**Your objective**
Your task is to write out all of the records once more, exactly.

**Working data**
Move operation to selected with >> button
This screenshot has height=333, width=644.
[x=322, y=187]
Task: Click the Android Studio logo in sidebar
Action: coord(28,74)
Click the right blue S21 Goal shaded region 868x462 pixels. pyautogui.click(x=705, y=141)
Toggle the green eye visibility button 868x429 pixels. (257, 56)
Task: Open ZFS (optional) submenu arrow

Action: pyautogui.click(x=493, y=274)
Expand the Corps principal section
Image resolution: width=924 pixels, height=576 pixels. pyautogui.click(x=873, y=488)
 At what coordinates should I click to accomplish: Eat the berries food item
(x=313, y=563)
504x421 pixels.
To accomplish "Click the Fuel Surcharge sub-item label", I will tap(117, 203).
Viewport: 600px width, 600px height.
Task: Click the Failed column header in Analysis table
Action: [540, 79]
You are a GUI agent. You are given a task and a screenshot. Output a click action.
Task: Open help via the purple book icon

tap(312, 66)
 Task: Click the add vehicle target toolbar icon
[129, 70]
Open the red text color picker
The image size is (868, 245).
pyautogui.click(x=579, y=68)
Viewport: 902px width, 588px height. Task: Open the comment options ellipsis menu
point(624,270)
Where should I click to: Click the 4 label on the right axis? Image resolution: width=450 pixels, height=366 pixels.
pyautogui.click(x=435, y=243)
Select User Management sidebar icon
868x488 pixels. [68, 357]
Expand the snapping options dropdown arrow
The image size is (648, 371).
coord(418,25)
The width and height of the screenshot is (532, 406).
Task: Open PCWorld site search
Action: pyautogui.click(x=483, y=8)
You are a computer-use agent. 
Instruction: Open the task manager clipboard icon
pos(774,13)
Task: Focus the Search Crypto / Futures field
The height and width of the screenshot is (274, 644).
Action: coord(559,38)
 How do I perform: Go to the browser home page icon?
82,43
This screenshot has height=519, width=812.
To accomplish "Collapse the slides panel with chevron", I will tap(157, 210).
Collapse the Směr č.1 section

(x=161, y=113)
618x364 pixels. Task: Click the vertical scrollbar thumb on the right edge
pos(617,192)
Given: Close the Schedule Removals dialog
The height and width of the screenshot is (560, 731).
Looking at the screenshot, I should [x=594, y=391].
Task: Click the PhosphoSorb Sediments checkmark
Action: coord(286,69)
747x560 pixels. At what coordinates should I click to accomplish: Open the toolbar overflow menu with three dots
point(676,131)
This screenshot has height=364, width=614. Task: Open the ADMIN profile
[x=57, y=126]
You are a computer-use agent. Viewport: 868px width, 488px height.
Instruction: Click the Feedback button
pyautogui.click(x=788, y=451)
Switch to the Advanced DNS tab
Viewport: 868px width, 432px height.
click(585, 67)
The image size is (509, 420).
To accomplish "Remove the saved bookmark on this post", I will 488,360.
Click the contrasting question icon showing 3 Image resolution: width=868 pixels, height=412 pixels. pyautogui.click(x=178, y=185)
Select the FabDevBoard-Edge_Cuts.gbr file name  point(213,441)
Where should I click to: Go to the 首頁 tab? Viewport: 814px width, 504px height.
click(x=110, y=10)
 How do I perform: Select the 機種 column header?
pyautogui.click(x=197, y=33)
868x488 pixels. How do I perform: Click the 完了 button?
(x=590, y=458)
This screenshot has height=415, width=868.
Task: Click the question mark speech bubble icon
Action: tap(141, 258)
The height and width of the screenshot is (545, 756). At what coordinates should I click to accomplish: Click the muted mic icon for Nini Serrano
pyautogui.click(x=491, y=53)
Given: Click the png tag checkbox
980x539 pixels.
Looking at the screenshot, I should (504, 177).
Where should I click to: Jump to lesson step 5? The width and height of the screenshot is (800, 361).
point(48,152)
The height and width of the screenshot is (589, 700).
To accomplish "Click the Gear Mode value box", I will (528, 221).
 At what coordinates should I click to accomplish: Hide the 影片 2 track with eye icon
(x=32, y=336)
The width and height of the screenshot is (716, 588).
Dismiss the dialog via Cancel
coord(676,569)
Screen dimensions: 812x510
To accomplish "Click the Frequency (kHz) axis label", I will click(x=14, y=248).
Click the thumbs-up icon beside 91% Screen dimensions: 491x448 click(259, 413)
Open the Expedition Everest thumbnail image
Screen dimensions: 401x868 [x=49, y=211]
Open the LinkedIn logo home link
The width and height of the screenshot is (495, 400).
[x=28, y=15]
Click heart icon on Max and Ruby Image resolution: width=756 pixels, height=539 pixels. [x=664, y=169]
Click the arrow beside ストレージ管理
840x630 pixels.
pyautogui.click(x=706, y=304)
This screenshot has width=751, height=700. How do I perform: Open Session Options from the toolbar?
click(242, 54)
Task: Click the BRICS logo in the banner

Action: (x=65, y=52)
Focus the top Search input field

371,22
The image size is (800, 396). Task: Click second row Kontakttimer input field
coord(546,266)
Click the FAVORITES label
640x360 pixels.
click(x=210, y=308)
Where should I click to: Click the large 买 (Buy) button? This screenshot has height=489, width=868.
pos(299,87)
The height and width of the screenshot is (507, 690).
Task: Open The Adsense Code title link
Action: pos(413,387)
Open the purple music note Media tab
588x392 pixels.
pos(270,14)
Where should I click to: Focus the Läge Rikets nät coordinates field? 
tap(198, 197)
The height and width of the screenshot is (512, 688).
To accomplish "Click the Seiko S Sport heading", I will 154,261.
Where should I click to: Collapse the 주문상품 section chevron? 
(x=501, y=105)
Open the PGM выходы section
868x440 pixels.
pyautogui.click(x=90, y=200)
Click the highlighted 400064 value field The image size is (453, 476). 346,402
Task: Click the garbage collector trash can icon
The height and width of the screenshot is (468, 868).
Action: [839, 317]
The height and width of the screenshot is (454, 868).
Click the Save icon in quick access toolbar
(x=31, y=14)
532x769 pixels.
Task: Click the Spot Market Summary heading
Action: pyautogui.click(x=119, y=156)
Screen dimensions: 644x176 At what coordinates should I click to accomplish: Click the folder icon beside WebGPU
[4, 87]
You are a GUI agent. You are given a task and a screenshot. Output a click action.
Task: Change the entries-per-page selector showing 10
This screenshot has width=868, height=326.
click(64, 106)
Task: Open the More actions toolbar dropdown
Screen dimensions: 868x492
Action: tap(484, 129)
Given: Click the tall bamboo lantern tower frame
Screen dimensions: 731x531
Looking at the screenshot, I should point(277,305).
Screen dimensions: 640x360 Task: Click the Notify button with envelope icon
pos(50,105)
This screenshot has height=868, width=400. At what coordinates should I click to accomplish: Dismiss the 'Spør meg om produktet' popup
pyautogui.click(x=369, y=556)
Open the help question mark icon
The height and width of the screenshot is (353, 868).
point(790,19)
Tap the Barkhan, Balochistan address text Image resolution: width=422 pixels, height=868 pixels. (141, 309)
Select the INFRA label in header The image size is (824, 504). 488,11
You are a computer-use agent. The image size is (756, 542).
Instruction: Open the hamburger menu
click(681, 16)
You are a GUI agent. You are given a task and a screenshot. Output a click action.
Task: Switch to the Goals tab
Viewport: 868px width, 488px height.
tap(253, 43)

**Solution**
Move operation to selected with >> button
This screenshot has height=333, width=644.
[x=322, y=187]
Task: Click the Android Studio logo in sidebar
Action: coord(28,74)
Click the right blue S21 Goal shaded region 868x462 pixels. pyautogui.click(x=705, y=141)
Toggle the green eye visibility button 868x429 pixels. (257, 56)
Task: Open ZFS (optional) submenu arrow

Action: pyautogui.click(x=493, y=274)
Expand the Corps principal section
Image resolution: width=924 pixels, height=576 pixels. pyautogui.click(x=873, y=488)
 At what coordinates should I click to accomplish: Eat the berries food item
(x=313, y=563)
504x421 pixels.
To accomplish "Click the Fuel Surcharge sub-item label", I will tap(117, 203).
Viewport: 600px width, 600px height.
Task: Click the Failed column header in Analysis table
Action: [540, 79]
You are a GUI agent. You are given a task and a screenshot. Output a click action.
Task: Open help via the purple book icon

tap(312, 66)
 Task: Click the add vehicle target toolbar icon
[129, 70]
Open the red text color picker
The image size is (868, 245).
pyautogui.click(x=579, y=68)
Viewport: 902px width, 588px height. Task: Open the comment options ellipsis menu
point(624,270)
Where should I click to: Click the 4 label on the right axis? Image resolution: width=450 pixels, height=366 pixels.
pyautogui.click(x=435, y=243)
Select User Management sidebar icon
868x488 pixels. [68, 357]
Expand the snapping options dropdown arrow
The image size is (648, 371).
coord(418,25)
The width and height of the screenshot is (532, 406).
Task: Open PCWorld site search
Action: pyautogui.click(x=483, y=8)
You are a computer-use agent. 
Instruction: Open the task manager clipboard icon
pos(774,13)
Task: Focus the Search Crypto / Futures field
The height and width of the screenshot is (274, 644).
Action: coord(559,38)
 How do I perform: Go to the browser home page icon?
82,43
This screenshot has height=519, width=812.
To accomplish "Collapse the slides panel with chevron", I will tap(157, 210).
Collapse the Směr č.1 section

(x=161, y=113)
618x364 pixels. Task: Click the vertical scrollbar thumb on the right edge
pos(617,192)
Given: Close the Schedule Removals dialog
The height and width of the screenshot is (560, 731).
Looking at the screenshot, I should [x=594, y=391].
Task: Click the PhosphoSorb Sediments checkmark
Action: coord(286,69)
747x560 pixels. At what coordinates should I click to accomplish: Open the toolbar overflow menu with three dots
point(676,131)
This screenshot has height=364, width=614. Task: Open the ADMIN profile
[x=57, y=126]
You are a computer-use agent. Viewport: 868px width, 488px height.
Instruction: Click the Feedback button
pyautogui.click(x=788, y=451)
Switch to the Advanced DNS tab
Viewport: 868px width, 432px height.
click(585, 67)
The image size is (509, 420).
To accomplish "Remove the saved bookmark on this post", I will 488,360.
Click the contrasting question icon showing 3 Image resolution: width=868 pixels, height=412 pixels. pyautogui.click(x=178, y=185)
Select the FabDevBoard-Edge_Cuts.gbr file name  point(213,441)
Where should I click to: Go to the 首頁 tab? Viewport: 814px width, 504px height.
click(x=110, y=10)
 How do I perform: Select the 機種 column header?
pyautogui.click(x=197, y=33)
868x488 pixels. How do I perform: Click the 完了 button?
(x=590, y=458)
This screenshot has height=415, width=868.
Task: Click the question mark speech bubble icon
Action: tap(141, 258)
The height and width of the screenshot is (545, 756). At what coordinates should I click to accomplish: Click the muted mic icon for Nini Serrano
pyautogui.click(x=491, y=53)
Given: Click the png tag checkbox
980x539 pixels.
Looking at the screenshot, I should (504, 177).
Where should I click to: Jump to lesson step 5? The width and height of the screenshot is (800, 361).
point(48,152)
The height and width of the screenshot is (589, 700).
To accomplish "Click the Gear Mode value box", I will (528, 221).
 At what coordinates should I click to accomplish: Hide the 影片 2 track with eye icon
(x=32, y=336)
The width and height of the screenshot is (716, 588).
Dismiss the dialog via Cancel
coord(676,569)
Screen dimensions: 812x510
To accomplish "Click the Frequency (kHz) axis label", I will click(x=14, y=248).
Click the thumbs-up icon beside 91% Screen dimensions: 491x448 click(259, 413)
Open the Expedition Everest thumbnail image
Screen dimensions: 401x868 [x=49, y=211]
Open the LinkedIn logo home link
The width and height of the screenshot is (495, 400).
[x=28, y=15]
Click heart icon on Max and Ruby Image resolution: width=756 pixels, height=539 pixels. [x=664, y=169]
Click the arrow beside ストレージ管理
840x630 pixels.
pyautogui.click(x=706, y=304)
This screenshot has width=751, height=700. How do I perform: Open Session Options from the toolbar?
click(242, 54)
Task: Click the BRICS logo in the banner

Action: (x=65, y=52)
Focus the top Search input field

371,22
The image size is (800, 396). Task: Click second row Kontakttimer input field
coord(546,266)
Click the FAVORITES label
640x360 pixels.
click(x=210, y=308)
Where should I click to: Click the large 买 (Buy) button? This screenshot has height=489, width=868.
pos(299,87)
The height and width of the screenshot is (507, 690).
Task: Open The Adsense Code title link
Action: pos(413,387)
Open the purple music note Media tab
588x392 pixels.
pos(270,14)
Where should I click to: Focus the Läge Rikets nät coordinates field? 
tap(198, 197)
The height and width of the screenshot is (512, 688).
To accomplish "Click the Seiko S Sport heading", I will 154,261.
Where should I click to: Collapse the 주문상품 section chevron? 
(x=501, y=105)
Open the PGM выходы section
868x440 pixels.
pyautogui.click(x=90, y=200)
Click the highlighted 400064 value field The image size is (453, 476). 346,402
Task: Click the garbage collector trash can icon
The height and width of the screenshot is (468, 868).
Action: [839, 317]
The height and width of the screenshot is (454, 868).
Click the Save icon in quick access toolbar
(x=31, y=14)
532x769 pixels.
Task: Click the Spot Market Summary heading
Action: pyautogui.click(x=119, y=156)
Screen dimensions: 644x176 At what coordinates should I click to accomplish: Click the folder icon beside WebGPU
[4, 87]
You are a GUI agent. You are given a task and a screenshot. Output a click action.
Task: Change the entries-per-page selector showing 10
This screenshot has width=868, height=326.
click(64, 106)
Task: Open the More actions toolbar dropdown
Screen dimensions: 868x492
Action: tap(484, 129)
Given: Click the tall bamboo lantern tower frame
Screen dimensions: 731x531
Looking at the screenshot, I should point(277,305).
Screen dimensions: 640x360 Task: Click the Notify button with envelope icon
pos(50,105)
This screenshot has height=868, width=400. At what coordinates should I click to accomplish: Dismiss the 'Spør meg om produktet' popup
pyautogui.click(x=369, y=556)
Open the help question mark icon
The height and width of the screenshot is (353, 868).
point(790,19)
Tap the Barkhan, Balochistan address text Image resolution: width=422 pixels, height=868 pixels. (141, 309)
Select the INFRA label in header The image size is (824, 504). 488,11
You are a computer-use agent. The image size is (756, 542).
Instruction: Open the hamburger menu
click(681, 16)
You are a GUI agent. You are given a task and a screenshot. Output a click action.
Task: Switch to the Goals tab
Viewport: 868px width, 488px height.
tap(253, 43)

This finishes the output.